Lande Yoosuf, 29, from Brooklyn, who works in TV in development and casting, called the massive march “the first step of other steps that need to happen.” The problems that need to be stamped out are “police brutality [and] white supremacy,” she said.

As for how to accomplish that, she said an “economic boycott,” referring to how a group of blacks in film and the arts had called on black people to boycott shopping on Black Friday.

“Look at the Montgomery bus boycott,” she said.

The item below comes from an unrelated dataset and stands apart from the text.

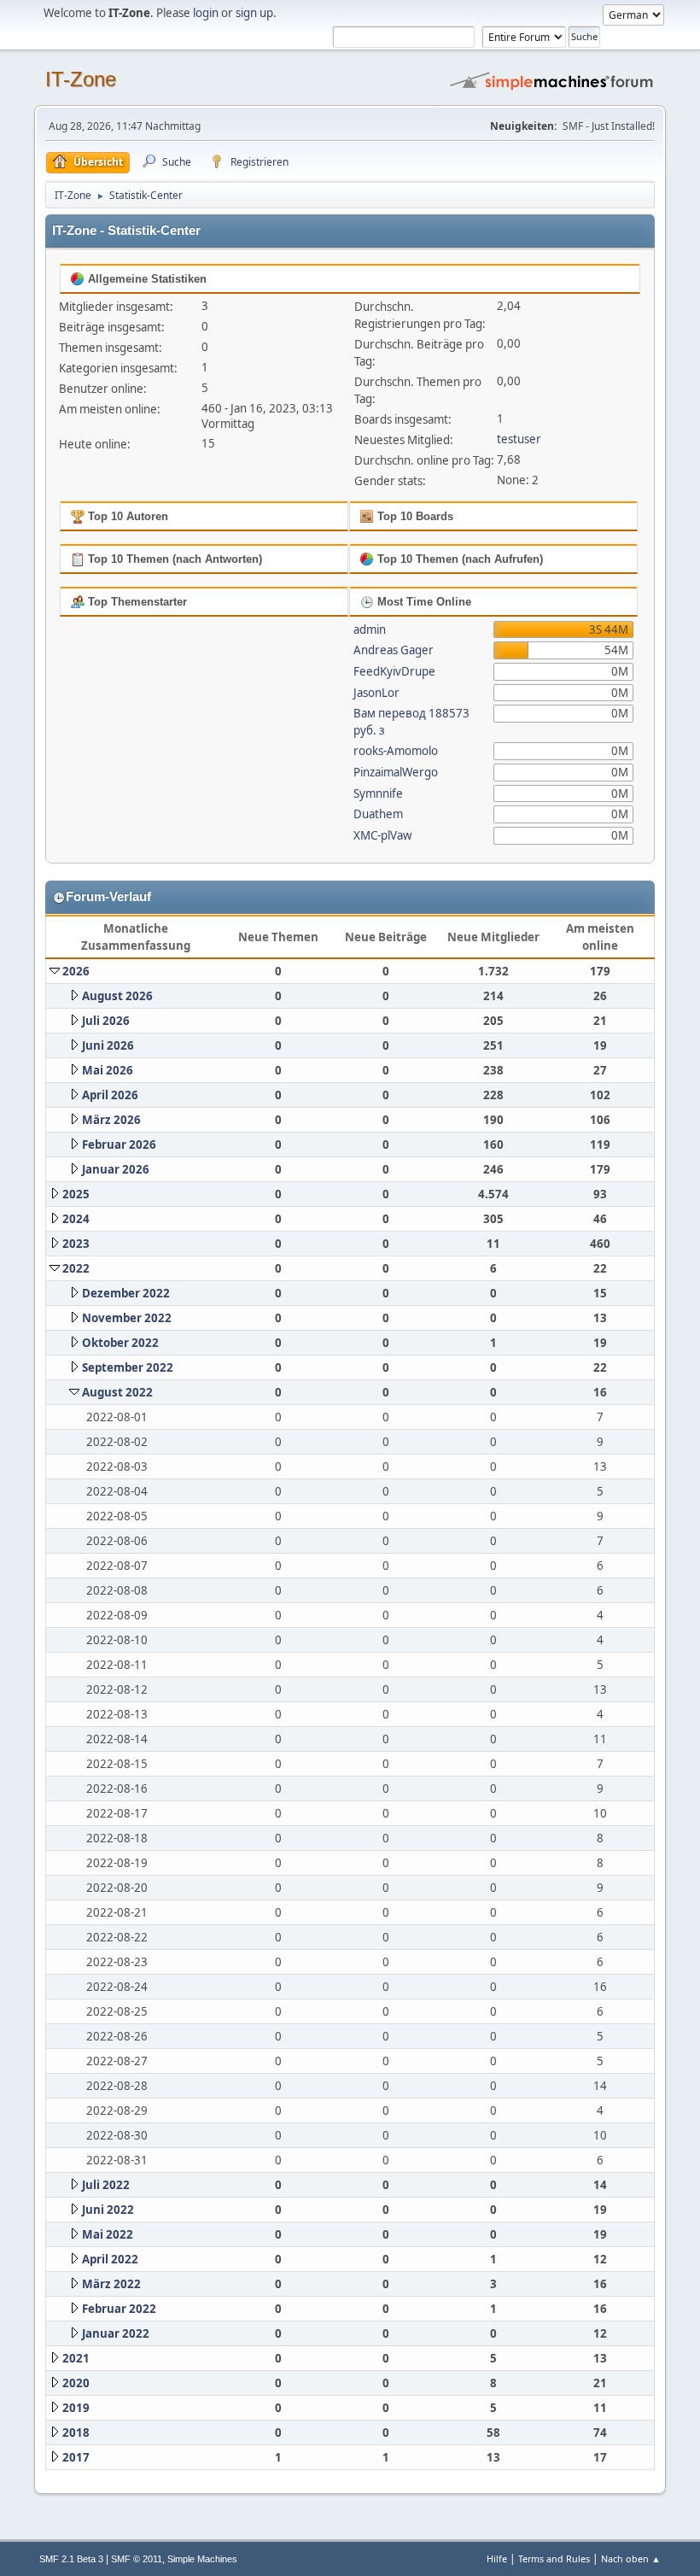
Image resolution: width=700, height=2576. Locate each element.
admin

The march finally arrived at Foley Square. The word in the crowd was that “a hardcore group” would later try to take the Brooklyn Bridge, which did eventually happen. Two police officers on the bridge were injured when they were swarmed and attacked by protesters as the officers tried to arrest a man on the pedestrian walkway who they said was about to throw a garbage can down onto the bridge’s roadway. In a video of the two-minute scuffle, one protester is seen coming up behind one of the officers and yanking him down to the ground. One officer’s nose was reportedly broken.

A backpack containing three hammers that was left on the span, led police to arrest CUNY professor, Eric Linsker, 29, in Brooklyn, as the man who allegedly tried to throw the trash can.

At the end of the march, at Foley Square, one woman in her 20s who didn’t give her name said she supported the protesters’ tactic of blocking traffic on the streets and highways, since these are public.

“Power to the people!” she said.

Similarly, another woman, who said she is a local academic and who didn’t want to give her name, said she was deeply interested in the concept of infrastructure as public property. The city’s bridges and roads are owned by the people, she said, and thus it’s completely justifiable to occupy them during protest actions.

What specific reforms will come and whether Pantaleo will face any consequences for Garner’s death remain to be scene. However, as the sign of one marcher standing in Foley Square said, “America, we made you look.”